Skyline has a strong "War of the Worlds" feel to it in that you see the invasion through the perspective of civilians, people who don't know what's going on, occasionally see military jets fly by, and basically go a little unhinged by what is happening.  Skyline also gives a nod to Independence Day by showing a big fighter-jet vs. alien starfighter battle with the one ship with the big missile making it through to the mother ship.  I haven't spoiled anything here, because it isn't the climax of the movie.

In the end, though, what Skyline has in the way of plot is aliens kicking the beejeezus out of humans.  The aliens are practically bullet-proof.  They regenerate.  They fly.  The small ones are the size of refrigerators, while the large ones are the size of Godzilla.  They have city-sized mother ships like ID4.  And the big kicker is that they have hypno-beams, so don't look at them too much.  So most of the movie is the cast running around like chickens with their heads cut off while the aliens gruesomely abduct them so that their brains can be sucked out.

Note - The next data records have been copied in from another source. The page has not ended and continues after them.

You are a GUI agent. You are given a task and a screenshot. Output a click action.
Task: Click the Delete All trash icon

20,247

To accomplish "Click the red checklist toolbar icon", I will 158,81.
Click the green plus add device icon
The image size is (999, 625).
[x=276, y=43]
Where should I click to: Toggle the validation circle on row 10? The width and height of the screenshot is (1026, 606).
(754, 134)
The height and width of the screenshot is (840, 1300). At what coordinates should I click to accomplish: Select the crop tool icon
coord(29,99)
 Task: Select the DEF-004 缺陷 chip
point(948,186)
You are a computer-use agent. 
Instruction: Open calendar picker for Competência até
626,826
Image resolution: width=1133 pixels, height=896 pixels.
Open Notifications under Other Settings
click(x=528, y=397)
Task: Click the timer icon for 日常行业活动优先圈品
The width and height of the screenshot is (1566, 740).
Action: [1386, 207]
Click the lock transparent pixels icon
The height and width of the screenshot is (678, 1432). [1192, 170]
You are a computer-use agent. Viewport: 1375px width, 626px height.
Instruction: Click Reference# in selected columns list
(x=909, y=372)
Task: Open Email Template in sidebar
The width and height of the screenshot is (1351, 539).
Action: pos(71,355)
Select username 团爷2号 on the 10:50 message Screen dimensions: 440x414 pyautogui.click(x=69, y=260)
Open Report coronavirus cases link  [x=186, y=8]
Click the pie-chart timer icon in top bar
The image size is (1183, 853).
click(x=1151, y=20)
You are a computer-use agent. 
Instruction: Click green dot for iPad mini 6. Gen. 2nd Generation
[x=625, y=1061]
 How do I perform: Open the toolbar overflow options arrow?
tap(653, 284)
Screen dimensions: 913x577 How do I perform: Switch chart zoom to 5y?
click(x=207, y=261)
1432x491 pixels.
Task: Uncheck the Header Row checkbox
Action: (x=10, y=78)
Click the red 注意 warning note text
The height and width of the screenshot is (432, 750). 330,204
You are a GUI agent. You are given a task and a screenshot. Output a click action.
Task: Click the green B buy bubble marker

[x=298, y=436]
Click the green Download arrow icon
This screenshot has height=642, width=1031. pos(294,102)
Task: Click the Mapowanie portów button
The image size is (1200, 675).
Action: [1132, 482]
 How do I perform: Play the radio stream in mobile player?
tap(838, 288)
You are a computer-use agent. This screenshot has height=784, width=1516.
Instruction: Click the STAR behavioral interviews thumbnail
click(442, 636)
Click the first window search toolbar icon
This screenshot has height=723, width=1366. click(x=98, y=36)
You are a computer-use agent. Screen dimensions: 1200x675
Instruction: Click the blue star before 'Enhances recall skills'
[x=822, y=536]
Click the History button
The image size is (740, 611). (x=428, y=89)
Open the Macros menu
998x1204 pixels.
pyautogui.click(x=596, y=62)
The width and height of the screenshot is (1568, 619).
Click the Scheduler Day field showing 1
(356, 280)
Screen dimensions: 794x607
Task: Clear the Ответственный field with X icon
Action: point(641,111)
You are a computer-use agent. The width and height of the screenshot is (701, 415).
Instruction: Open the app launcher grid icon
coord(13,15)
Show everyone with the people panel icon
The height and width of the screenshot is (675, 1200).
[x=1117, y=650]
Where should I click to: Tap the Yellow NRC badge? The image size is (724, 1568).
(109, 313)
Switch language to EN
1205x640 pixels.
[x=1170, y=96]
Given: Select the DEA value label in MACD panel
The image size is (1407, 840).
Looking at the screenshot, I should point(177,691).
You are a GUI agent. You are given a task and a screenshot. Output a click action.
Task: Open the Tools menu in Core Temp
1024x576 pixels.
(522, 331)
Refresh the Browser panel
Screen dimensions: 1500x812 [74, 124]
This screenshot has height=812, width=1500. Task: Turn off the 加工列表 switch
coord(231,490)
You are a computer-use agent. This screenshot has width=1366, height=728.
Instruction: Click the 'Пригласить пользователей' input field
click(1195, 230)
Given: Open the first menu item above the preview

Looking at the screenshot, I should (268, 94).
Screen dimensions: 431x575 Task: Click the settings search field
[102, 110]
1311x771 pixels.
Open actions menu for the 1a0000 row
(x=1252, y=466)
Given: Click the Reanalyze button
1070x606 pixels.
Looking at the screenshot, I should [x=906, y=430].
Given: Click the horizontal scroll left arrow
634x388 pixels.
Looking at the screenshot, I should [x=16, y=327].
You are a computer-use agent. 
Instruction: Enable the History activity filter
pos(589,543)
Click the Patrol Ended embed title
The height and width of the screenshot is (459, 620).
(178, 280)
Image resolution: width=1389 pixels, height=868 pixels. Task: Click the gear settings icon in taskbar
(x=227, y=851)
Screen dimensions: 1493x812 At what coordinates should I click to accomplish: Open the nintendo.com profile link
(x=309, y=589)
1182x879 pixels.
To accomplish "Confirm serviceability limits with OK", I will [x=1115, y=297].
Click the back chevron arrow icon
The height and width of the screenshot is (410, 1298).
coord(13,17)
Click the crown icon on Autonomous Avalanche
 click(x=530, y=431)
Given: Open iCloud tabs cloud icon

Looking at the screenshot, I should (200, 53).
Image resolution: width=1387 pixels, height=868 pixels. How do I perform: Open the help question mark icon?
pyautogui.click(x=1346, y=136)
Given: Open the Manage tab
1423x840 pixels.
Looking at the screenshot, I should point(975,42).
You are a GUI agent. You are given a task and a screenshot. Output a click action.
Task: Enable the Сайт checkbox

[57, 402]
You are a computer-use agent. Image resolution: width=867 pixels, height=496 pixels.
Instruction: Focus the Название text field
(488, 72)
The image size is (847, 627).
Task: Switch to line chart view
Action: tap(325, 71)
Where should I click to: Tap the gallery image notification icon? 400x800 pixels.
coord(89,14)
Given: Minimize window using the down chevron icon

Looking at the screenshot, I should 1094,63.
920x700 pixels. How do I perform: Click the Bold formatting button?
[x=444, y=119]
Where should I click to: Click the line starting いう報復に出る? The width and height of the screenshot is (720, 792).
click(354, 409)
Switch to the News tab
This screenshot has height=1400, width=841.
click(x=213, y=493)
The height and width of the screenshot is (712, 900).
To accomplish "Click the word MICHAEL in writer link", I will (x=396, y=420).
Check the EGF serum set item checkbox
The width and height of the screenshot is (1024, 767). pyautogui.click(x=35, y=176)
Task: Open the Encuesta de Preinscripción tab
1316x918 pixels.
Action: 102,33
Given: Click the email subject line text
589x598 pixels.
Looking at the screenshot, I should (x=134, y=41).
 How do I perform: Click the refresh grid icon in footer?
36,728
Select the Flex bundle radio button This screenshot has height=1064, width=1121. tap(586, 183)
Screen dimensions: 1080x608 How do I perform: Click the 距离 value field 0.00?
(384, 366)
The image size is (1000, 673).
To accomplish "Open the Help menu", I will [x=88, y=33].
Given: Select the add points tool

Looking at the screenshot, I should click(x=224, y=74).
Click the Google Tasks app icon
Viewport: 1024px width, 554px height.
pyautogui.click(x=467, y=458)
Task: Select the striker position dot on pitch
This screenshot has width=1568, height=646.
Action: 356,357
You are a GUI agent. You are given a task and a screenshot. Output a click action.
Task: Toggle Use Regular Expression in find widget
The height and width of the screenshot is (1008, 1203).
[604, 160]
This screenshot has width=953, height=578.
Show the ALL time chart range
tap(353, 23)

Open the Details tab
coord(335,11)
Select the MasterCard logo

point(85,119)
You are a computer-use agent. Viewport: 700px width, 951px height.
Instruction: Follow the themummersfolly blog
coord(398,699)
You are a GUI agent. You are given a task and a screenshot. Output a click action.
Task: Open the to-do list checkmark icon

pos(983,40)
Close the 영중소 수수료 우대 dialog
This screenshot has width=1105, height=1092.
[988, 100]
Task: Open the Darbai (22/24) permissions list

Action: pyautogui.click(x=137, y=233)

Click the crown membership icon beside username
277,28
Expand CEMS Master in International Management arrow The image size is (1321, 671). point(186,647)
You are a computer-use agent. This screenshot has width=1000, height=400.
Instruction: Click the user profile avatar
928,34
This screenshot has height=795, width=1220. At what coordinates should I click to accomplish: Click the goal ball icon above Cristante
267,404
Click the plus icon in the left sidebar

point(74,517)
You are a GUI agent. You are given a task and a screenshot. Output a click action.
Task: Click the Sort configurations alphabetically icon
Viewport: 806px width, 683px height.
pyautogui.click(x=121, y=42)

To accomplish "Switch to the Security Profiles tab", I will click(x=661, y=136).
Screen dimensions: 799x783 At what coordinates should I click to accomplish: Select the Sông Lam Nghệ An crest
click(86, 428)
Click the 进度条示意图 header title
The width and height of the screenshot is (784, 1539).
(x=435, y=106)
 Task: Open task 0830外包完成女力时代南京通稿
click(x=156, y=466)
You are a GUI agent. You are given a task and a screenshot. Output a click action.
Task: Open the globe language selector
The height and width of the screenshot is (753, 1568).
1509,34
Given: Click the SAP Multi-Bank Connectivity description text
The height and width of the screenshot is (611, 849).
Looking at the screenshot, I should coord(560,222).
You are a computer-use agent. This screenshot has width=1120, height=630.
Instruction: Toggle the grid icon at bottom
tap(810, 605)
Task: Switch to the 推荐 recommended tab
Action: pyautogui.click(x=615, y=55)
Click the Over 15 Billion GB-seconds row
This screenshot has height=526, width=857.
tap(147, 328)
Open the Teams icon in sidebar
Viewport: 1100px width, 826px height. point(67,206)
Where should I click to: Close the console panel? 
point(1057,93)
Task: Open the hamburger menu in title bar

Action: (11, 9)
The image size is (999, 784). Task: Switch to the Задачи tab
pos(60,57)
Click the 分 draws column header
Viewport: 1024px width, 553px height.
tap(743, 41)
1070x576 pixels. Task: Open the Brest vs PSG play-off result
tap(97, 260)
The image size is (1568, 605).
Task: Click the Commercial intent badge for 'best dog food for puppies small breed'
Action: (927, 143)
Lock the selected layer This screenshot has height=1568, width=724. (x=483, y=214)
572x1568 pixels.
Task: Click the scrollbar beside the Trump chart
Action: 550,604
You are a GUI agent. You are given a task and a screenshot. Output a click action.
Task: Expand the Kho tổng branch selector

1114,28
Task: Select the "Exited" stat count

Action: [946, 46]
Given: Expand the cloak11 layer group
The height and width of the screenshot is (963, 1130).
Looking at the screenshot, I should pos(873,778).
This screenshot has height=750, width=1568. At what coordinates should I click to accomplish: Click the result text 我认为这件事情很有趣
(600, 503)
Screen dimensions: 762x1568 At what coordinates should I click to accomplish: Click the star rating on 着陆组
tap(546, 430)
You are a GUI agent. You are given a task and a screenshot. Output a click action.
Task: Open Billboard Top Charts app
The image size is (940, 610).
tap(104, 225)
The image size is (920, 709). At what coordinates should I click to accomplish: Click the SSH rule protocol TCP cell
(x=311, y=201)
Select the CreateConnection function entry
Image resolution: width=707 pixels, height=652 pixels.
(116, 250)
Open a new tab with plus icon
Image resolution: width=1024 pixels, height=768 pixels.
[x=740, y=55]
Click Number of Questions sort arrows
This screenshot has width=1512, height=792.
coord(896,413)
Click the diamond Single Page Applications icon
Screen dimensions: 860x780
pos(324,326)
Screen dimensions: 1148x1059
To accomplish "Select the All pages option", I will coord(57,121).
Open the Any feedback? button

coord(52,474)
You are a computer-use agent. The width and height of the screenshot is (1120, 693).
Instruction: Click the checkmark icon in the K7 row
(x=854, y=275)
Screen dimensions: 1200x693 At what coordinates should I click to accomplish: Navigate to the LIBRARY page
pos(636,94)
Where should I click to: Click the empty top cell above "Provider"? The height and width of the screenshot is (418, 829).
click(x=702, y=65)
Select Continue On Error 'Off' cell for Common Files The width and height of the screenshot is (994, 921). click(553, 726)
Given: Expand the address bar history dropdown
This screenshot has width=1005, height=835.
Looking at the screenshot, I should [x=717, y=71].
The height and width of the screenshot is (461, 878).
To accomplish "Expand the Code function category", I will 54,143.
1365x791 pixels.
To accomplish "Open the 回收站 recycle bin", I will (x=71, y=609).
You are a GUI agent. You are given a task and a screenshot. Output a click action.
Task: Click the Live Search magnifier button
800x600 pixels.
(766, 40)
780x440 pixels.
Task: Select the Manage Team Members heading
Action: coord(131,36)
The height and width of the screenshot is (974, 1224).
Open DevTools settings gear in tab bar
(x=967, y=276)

Speaking of which, having seen this and Cowboys vs. Aliens in the same month, I'm struck by how you can show brains being removed like a slurpee from  7-11 and get a PG-13 rating, as long as there is not one boobie flicking past the screen.  This movie is downright gory at times, but someone is okay for me to take an eighth grader to.

Oh, and the ending?  There's no ending.  The movie just stops, because the director/producers wanted to make a sequel, and for a film that only cost ten million to make and brought in sixty, we'll probably get it whether we like it or not.

Skyline was a pointless schlockfest, full of wooden acting from characters that really weren't all that sympathetic.  With half a million spent on filming actors and ten million on CGI effects, this is just a visual effects spectacle with little to offer aside from freaky-looking aliens and a lot of glowing brains getting gulped by aliens.

Comments

  1. Pretty spot-on with what I was thinking; a pointless movie. It had a good idea and had potential, but it showed none of it. Besides, it's really hard to empathize with a bunch of characters who are too rich for their own good living an elitist lifestyle.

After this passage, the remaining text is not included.